Exercise requirements
Everything in the records below should be set down again, word for word.

Listed records

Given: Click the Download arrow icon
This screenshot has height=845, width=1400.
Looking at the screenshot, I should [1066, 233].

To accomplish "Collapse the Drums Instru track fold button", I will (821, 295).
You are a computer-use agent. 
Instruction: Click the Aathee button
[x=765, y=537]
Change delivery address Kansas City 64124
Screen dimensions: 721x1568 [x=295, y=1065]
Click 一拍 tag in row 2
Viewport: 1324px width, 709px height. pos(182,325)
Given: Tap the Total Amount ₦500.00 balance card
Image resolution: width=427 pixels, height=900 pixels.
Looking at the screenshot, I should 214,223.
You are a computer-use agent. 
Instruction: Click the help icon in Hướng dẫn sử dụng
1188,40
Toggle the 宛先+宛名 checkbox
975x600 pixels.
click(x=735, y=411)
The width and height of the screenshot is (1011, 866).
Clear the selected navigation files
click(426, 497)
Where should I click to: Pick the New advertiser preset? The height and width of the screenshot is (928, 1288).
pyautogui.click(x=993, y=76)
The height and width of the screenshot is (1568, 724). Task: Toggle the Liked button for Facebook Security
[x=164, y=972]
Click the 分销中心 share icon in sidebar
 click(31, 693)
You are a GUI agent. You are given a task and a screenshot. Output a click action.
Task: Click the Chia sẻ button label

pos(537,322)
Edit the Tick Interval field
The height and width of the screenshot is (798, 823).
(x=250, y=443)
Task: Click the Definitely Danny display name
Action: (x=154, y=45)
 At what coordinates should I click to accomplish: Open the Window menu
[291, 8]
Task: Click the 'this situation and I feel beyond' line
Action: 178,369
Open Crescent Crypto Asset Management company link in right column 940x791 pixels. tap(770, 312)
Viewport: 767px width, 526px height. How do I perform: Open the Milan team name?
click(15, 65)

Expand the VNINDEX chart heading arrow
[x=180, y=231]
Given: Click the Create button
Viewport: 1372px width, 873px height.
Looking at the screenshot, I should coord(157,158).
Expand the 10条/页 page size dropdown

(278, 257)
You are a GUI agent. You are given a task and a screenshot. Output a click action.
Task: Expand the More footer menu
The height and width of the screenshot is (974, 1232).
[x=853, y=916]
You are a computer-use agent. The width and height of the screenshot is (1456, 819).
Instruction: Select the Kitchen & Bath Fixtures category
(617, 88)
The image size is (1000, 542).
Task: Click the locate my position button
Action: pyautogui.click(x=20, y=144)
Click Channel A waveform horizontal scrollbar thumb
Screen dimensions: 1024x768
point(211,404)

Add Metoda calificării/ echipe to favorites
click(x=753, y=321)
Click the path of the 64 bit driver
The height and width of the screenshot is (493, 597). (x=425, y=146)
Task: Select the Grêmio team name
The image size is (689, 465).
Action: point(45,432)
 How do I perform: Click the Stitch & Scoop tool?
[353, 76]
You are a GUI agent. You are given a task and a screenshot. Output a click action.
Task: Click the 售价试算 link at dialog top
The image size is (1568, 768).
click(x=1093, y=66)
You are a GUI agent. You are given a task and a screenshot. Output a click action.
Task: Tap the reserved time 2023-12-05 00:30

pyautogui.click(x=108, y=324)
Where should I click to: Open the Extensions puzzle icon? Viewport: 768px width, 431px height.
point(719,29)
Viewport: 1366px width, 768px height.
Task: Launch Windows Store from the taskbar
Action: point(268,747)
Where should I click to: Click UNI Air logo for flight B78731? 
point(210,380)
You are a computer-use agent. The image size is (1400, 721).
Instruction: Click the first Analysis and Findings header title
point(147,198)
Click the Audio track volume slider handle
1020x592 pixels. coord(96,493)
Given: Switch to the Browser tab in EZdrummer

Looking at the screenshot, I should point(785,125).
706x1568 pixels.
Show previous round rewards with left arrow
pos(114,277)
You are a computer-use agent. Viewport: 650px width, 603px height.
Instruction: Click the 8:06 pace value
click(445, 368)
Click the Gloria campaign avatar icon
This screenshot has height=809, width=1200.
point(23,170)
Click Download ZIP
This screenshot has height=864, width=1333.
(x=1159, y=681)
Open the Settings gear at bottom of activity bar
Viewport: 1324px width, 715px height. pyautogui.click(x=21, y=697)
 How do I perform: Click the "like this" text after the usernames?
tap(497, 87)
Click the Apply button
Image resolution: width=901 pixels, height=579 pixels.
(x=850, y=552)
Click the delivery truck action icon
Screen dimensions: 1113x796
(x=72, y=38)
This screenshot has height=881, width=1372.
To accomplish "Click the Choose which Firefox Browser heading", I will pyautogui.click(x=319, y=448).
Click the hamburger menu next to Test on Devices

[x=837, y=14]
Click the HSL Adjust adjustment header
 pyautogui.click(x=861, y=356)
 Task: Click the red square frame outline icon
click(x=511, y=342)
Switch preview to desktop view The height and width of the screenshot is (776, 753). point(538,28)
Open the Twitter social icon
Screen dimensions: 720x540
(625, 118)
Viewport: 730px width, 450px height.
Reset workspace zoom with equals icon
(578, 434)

Result of this task
Given: Click the Download arrow icon
This screenshot has height=845, width=1400.
Looking at the screenshot, I should [1066, 233].

To accomplish "Collapse the Drums Instru track fold button", I will (821, 295).
You are a computer-use agent. 
Instruction: Click the Aathee button
[x=765, y=537]
Change delivery address Kansas City 64124
Screen dimensions: 721x1568 [x=295, y=1065]
Click 一拍 tag in row 2
Viewport: 1324px width, 709px height. pos(182,325)
Given: Tap the Total Amount ₦500.00 balance card
Image resolution: width=427 pixels, height=900 pixels.
Looking at the screenshot, I should 214,223.
You are a computer-use agent. 
Instruction: Click the help icon in Hướng dẫn sử dụng
1188,40
Toggle the 宛先+宛名 checkbox
975x600 pixels.
click(x=735, y=411)
The width and height of the screenshot is (1011, 866).
Clear the selected navigation files
click(426, 497)
Where should I click to: Pick the New advertiser preset? The height and width of the screenshot is (928, 1288).
pyautogui.click(x=993, y=76)
The height and width of the screenshot is (1568, 724). Task: Toggle the Liked button for Facebook Security
[x=164, y=972]
Click the 分销中心 share icon in sidebar
 click(31, 693)
You are a GUI agent. You are given a task and a screenshot. Output a click action.
Task: Click the Chia sẻ button label

pos(537,322)
Edit the Tick Interval field
The height and width of the screenshot is (798, 823).
(x=250, y=443)
Task: Click the Definitely Danny display name
Action: (x=154, y=45)
 At what coordinates should I click to accomplish: Open the Window menu
[291, 8]
Task: Click the 'this situation and I feel beyond' line
Action: 178,369
Open Crescent Crypto Asset Management company link in right column 940x791 pixels. tap(770, 312)
Viewport: 767px width, 526px height. How do I perform: Open the Milan team name?
click(15, 65)

Expand the VNINDEX chart heading arrow
[x=180, y=231]
Given: Click the Create button
Viewport: 1372px width, 873px height.
Looking at the screenshot, I should coord(157,158).
Expand the 10条/页 page size dropdown

(278, 257)
You are a GUI agent. You are given a task and a screenshot. Output a click action.
Task: Expand the More footer menu
The height and width of the screenshot is (974, 1232).
[x=853, y=916]
You are a computer-use agent. The width and height of the screenshot is (1456, 819).
Instruction: Select the Kitchen & Bath Fixtures category
(617, 88)
The image size is (1000, 542).
Task: Click the locate my position button
Action: pyautogui.click(x=20, y=144)
Click Channel A waveform horizontal scrollbar thumb
Screen dimensions: 1024x768
point(211,404)

Add Metoda calificării/ echipe to favorites
click(x=753, y=321)
Click the path of the 64 bit driver
The height and width of the screenshot is (493, 597). (x=425, y=146)
Task: Select the Grêmio team name
The image size is (689, 465).
Action: point(45,432)
 How do I perform: Click the Stitch & Scoop tool?
[353, 76]
You are a GUI agent. You are given a task and a screenshot. Output a click action.
Task: Click the 售价试算 link at dialog top
The image size is (1568, 768).
click(x=1093, y=66)
You are a GUI agent. You are given a task and a screenshot. Output a click action.
Task: Tap the reserved time 2023-12-05 00:30

pyautogui.click(x=108, y=324)
Where should I click to: Open the Extensions puzzle icon? Viewport: 768px width, 431px height.
point(719,29)
Viewport: 1366px width, 768px height.
Task: Launch Windows Store from the taskbar
Action: point(268,747)
Where should I click to: Click UNI Air logo for flight B78731? 
point(210,380)
You are a computer-use agent. The image size is (1400, 721).
Instruction: Click the first Analysis and Findings header title
point(147,198)
Click the Audio track volume slider handle
1020x592 pixels. coord(96,493)
Given: Switch to the Browser tab in EZdrummer

Looking at the screenshot, I should point(785,125).
706x1568 pixels.
Show previous round rewards with left arrow
pos(114,277)
You are a computer-use agent. Viewport: 650px width, 603px height.
Instruction: Click the 8:06 pace value
click(445, 368)
Click the Gloria campaign avatar icon
This screenshot has height=809, width=1200.
point(23,170)
Click Download ZIP
This screenshot has height=864, width=1333.
(x=1159, y=681)
Open the Settings gear at bottom of activity bar
Viewport: 1324px width, 715px height. pyautogui.click(x=21, y=697)
 How do I perform: Click the "like this" text after the usernames?
tap(497, 87)
Click the Apply button
Image resolution: width=901 pixels, height=579 pixels.
(x=850, y=552)
Click the delivery truck action icon
Screen dimensions: 1113x796
(x=72, y=38)
This screenshot has height=881, width=1372.
To accomplish "Click the Choose which Firefox Browser heading", I will pyautogui.click(x=319, y=448).
Click the hamburger menu next to Test on Devices

[x=837, y=14]
Click the HSL Adjust adjustment header
 pyautogui.click(x=861, y=356)
 Task: Click the red square frame outline icon
click(x=511, y=342)
Switch preview to desktop view The height and width of the screenshot is (776, 753). point(538,28)
Open the Twitter social icon
Screen dimensions: 720x540
(625, 118)
Viewport: 730px width, 450px height.
Reset workspace zoom with equals icon
(578, 434)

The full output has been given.